• THE REQUEST
Lay out everything from the line containing "people [422, 361]" down to the last line of the material, both included, as a numbered list, omitting blank lines and leaving the pictures out of the answer.
━━━━━ INPUT FOR THIS TASK
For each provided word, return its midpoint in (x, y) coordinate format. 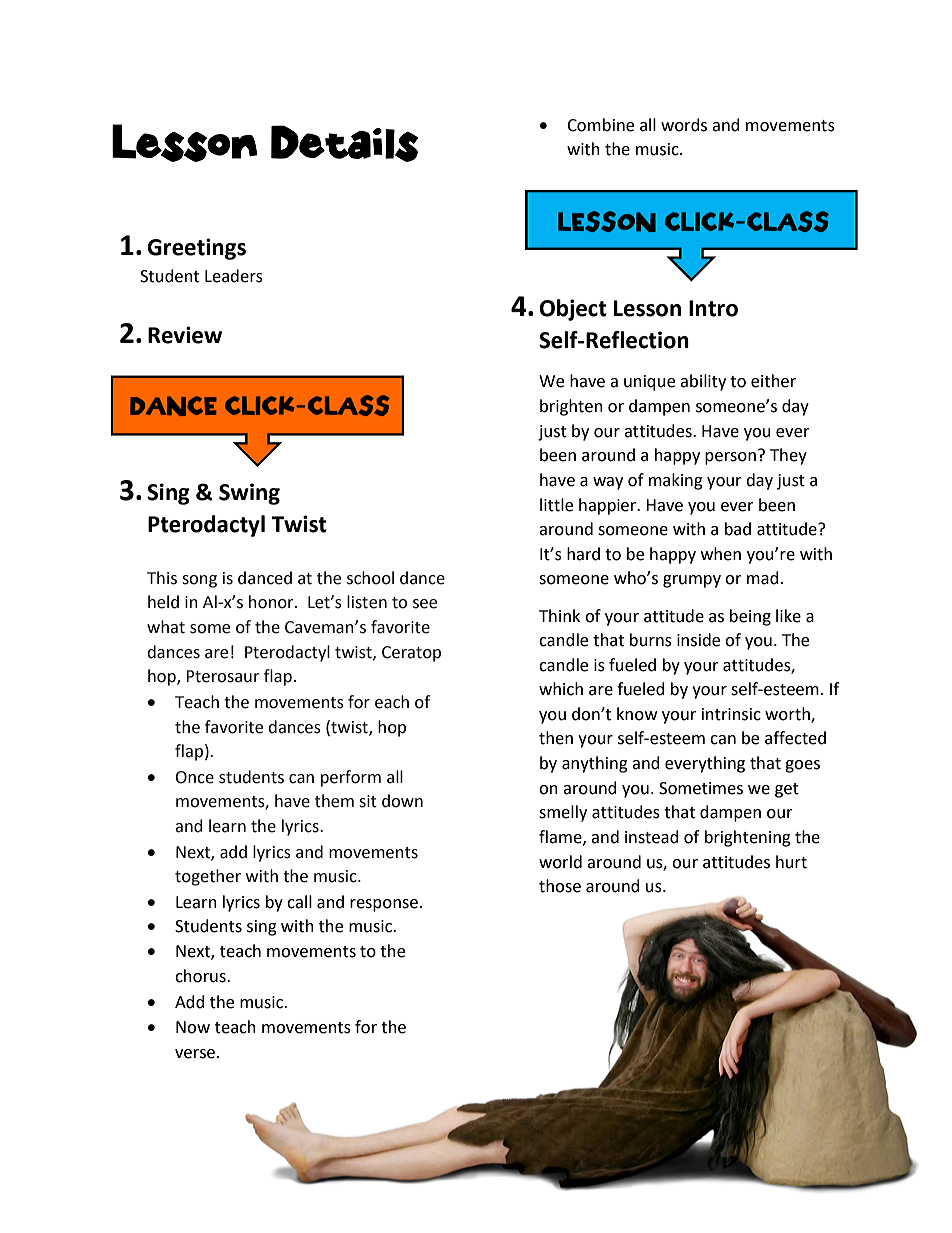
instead (652, 837)
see (425, 604)
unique (649, 383)
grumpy (692, 581)
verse (196, 1054)
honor (272, 602)
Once (195, 777)
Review (185, 335)
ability (703, 382)
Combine (600, 125)
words (684, 125)
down (402, 801)
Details (344, 143)
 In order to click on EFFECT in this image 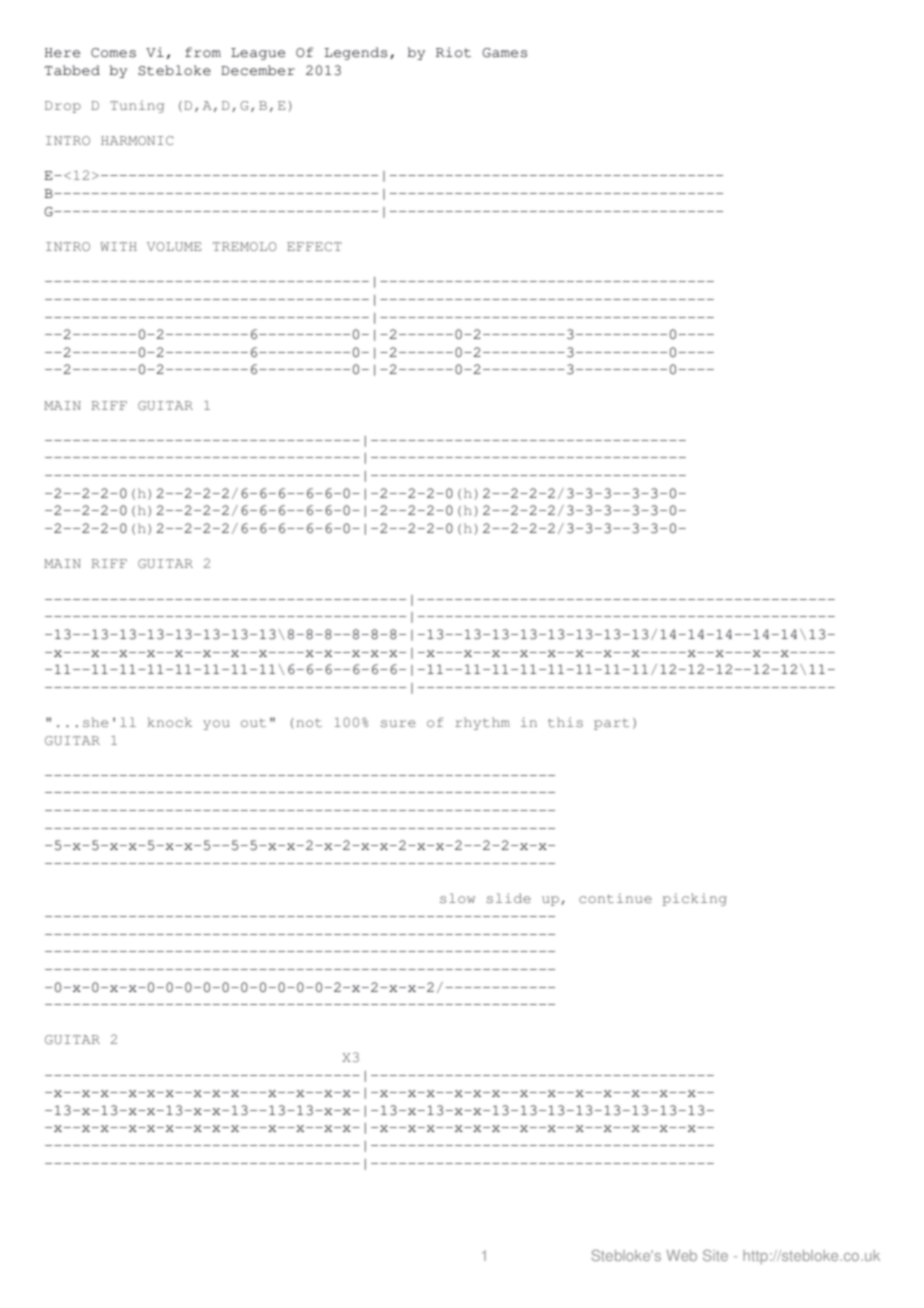, I will do `click(314, 246)`.
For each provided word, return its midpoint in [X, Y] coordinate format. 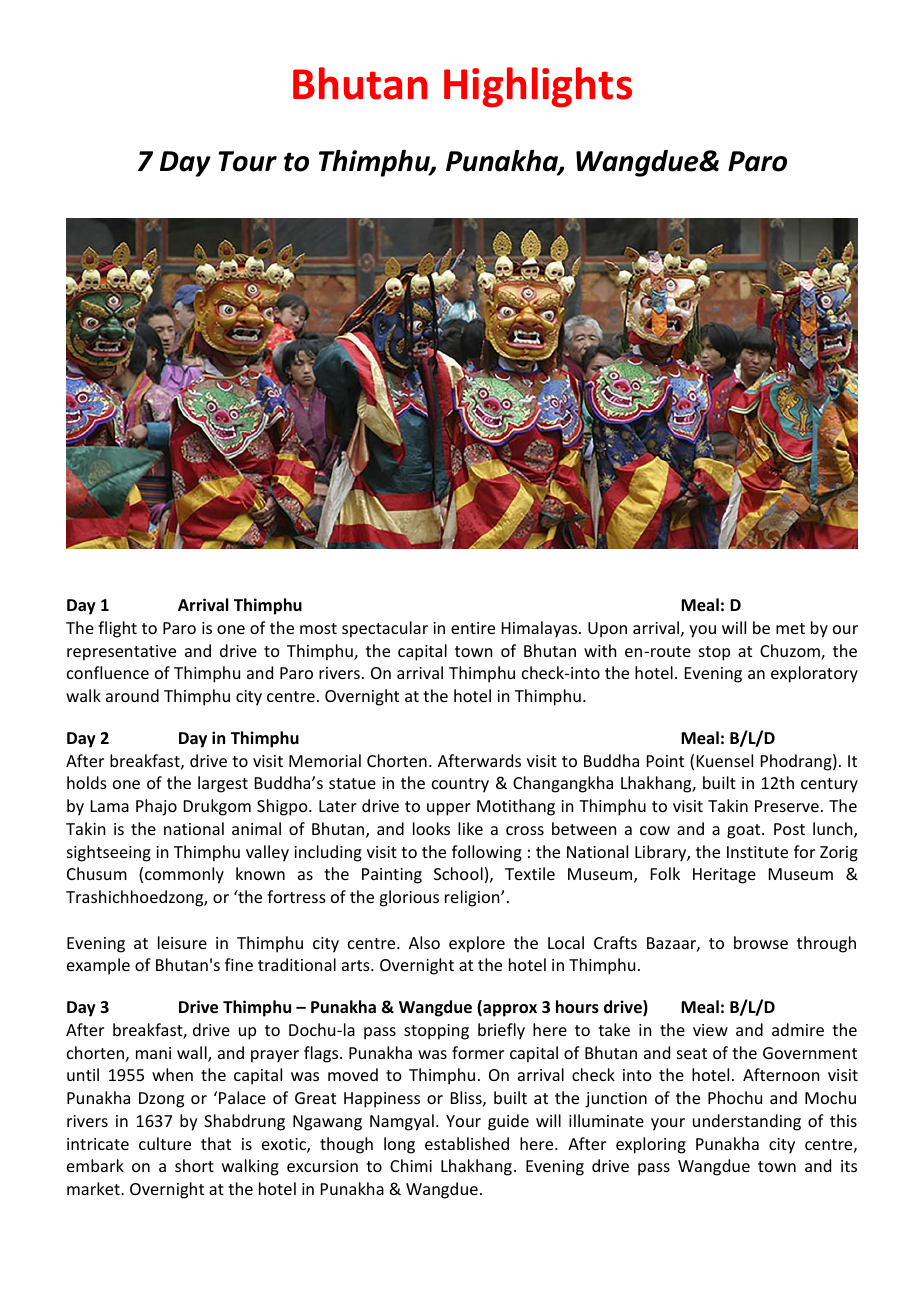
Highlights [538, 87]
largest [223, 784]
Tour [247, 161]
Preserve [787, 806]
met [790, 628]
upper [449, 809]
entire [473, 628]
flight [117, 629]
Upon [607, 630]
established [467, 1143]
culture [165, 1143]
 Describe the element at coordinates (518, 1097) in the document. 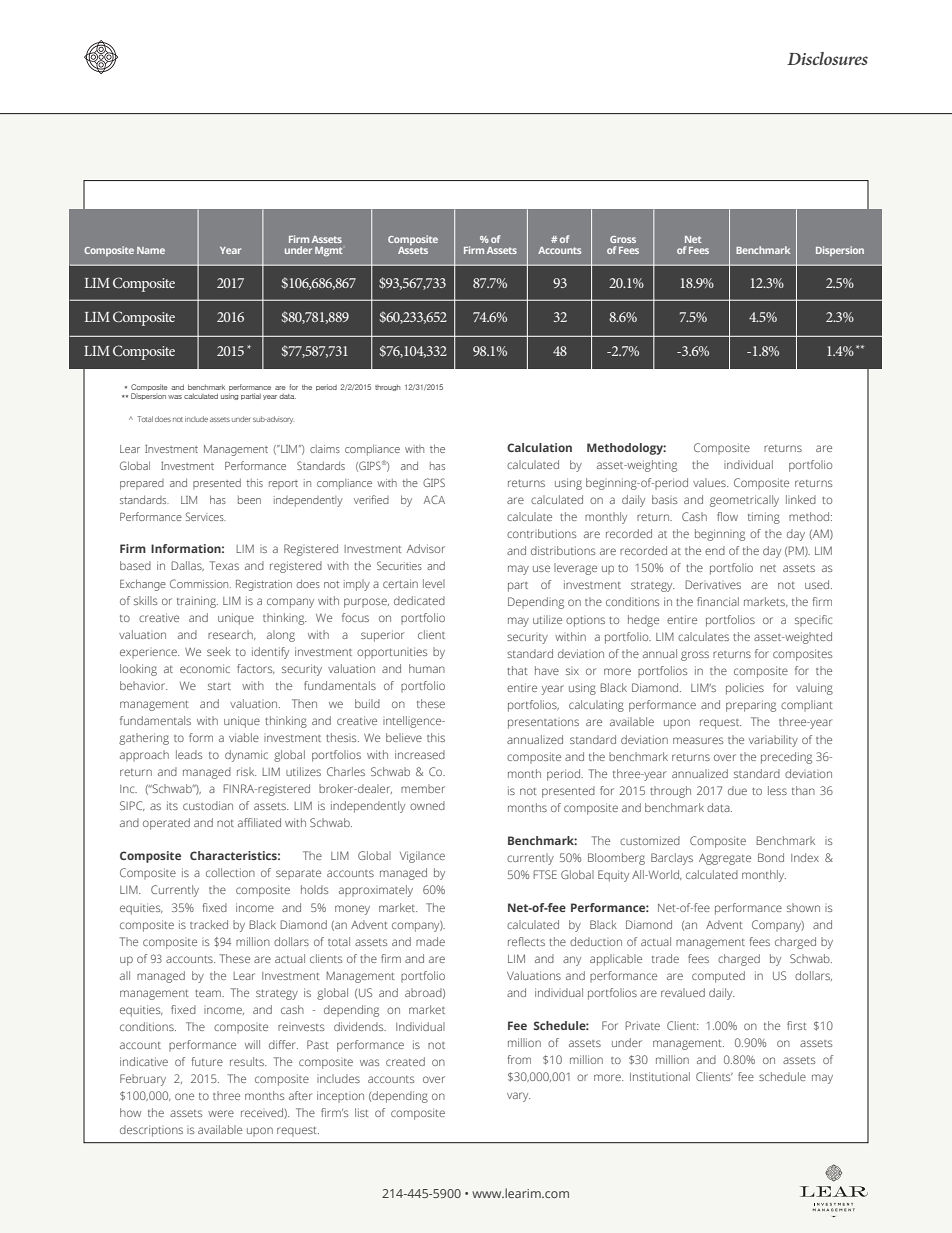

I see `vary` at that location.
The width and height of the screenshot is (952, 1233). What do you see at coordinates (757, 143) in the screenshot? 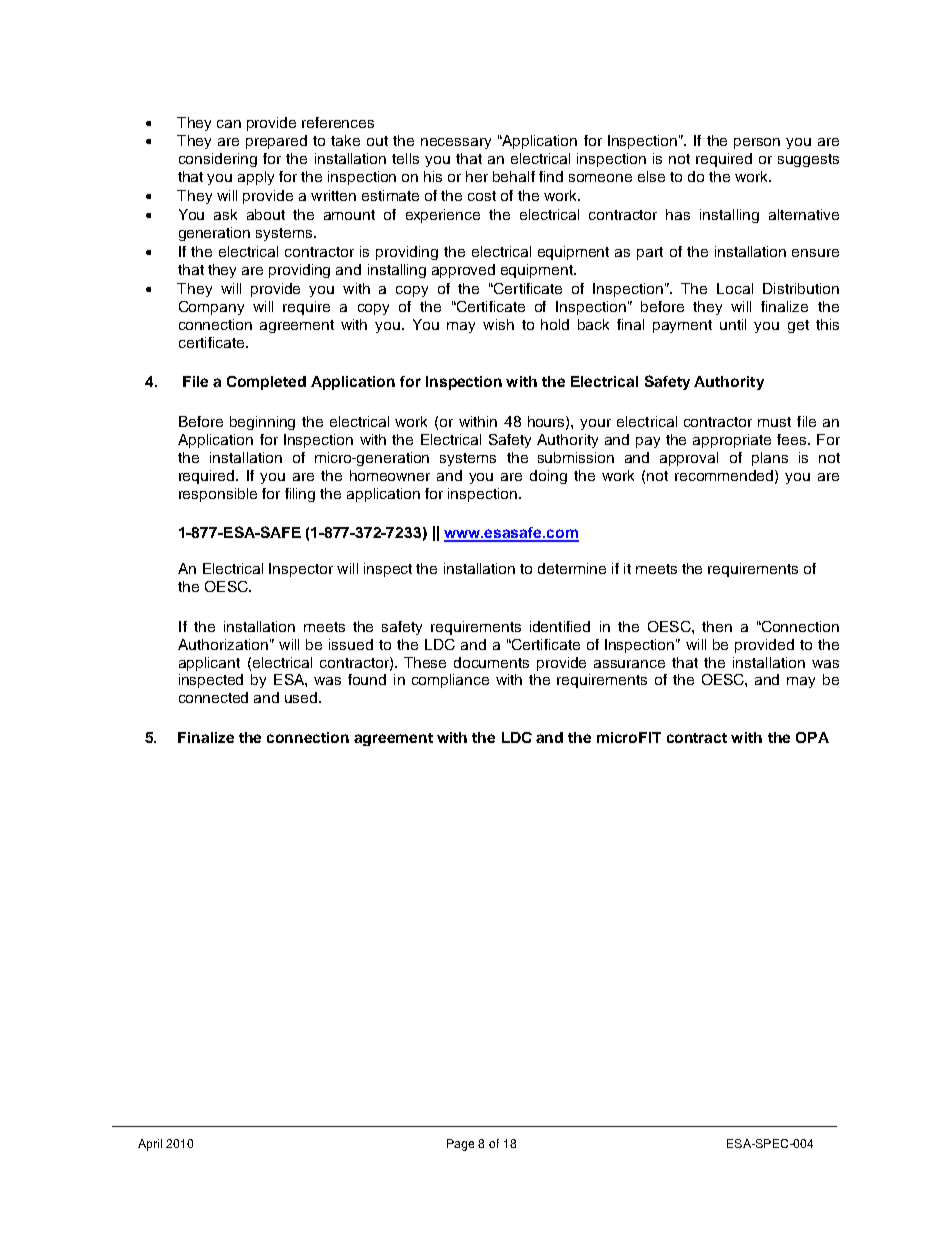
I see `person` at bounding box center [757, 143].
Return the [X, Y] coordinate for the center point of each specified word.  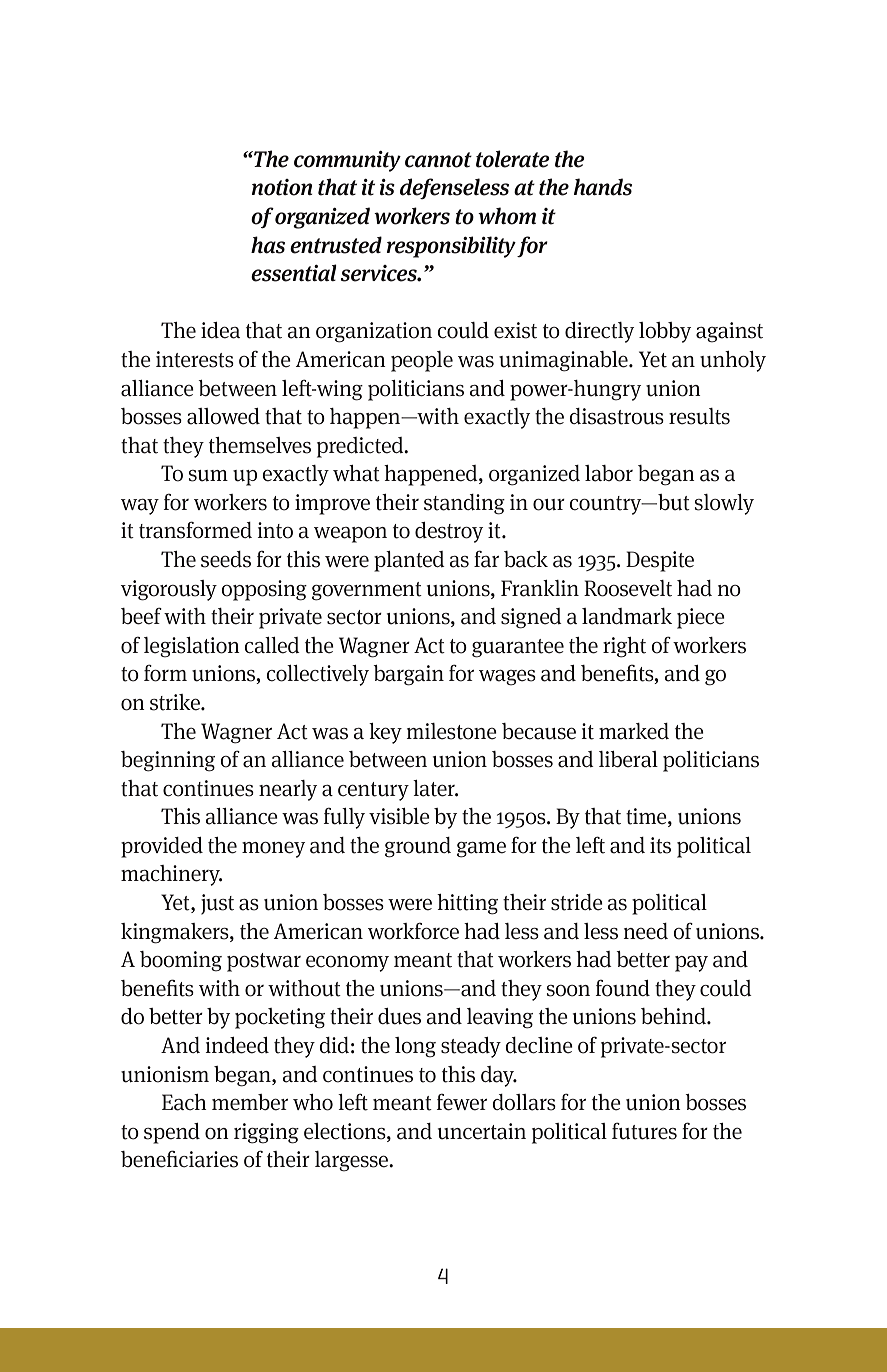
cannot [438, 160]
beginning [168, 761]
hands [603, 187]
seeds [226, 559]
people [422, 361]
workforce [413, 931]
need [645, 931]
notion [282, 187]
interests [195, 359]
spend [172, 1133]
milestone [451, 731]
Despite [660, 561]
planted [409, 561]
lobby [665, 332]
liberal [628, 759]
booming [181, 961]
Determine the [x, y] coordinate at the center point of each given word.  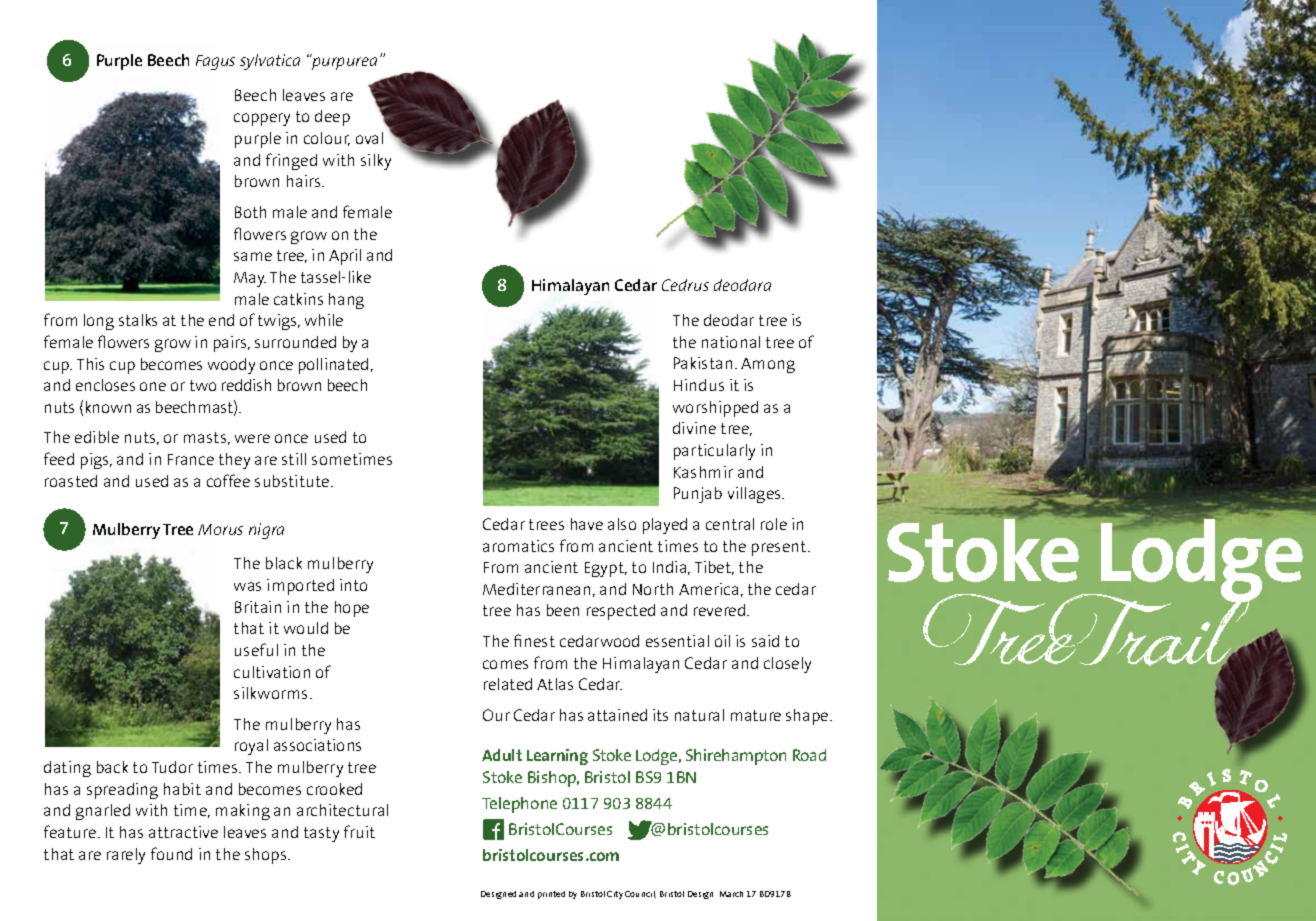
━━━━━━━━━━
• SOLUTION FOR THIS TASK
1. people [422, 361]
2. workforce [413, 931]
3. need [645, 931]
4. notion [282, 187]
5. interests [195, 359]
6. spend [172, 1133]
7. milestone [451, 731]
8. Despite [660, 561]
9. planted [409, 561]
10. lobby [665, 332]
11. liberal [628, 759]
12. booming [181, 961]
13. Determine the [x, y] coordinate at the center point of each given word.  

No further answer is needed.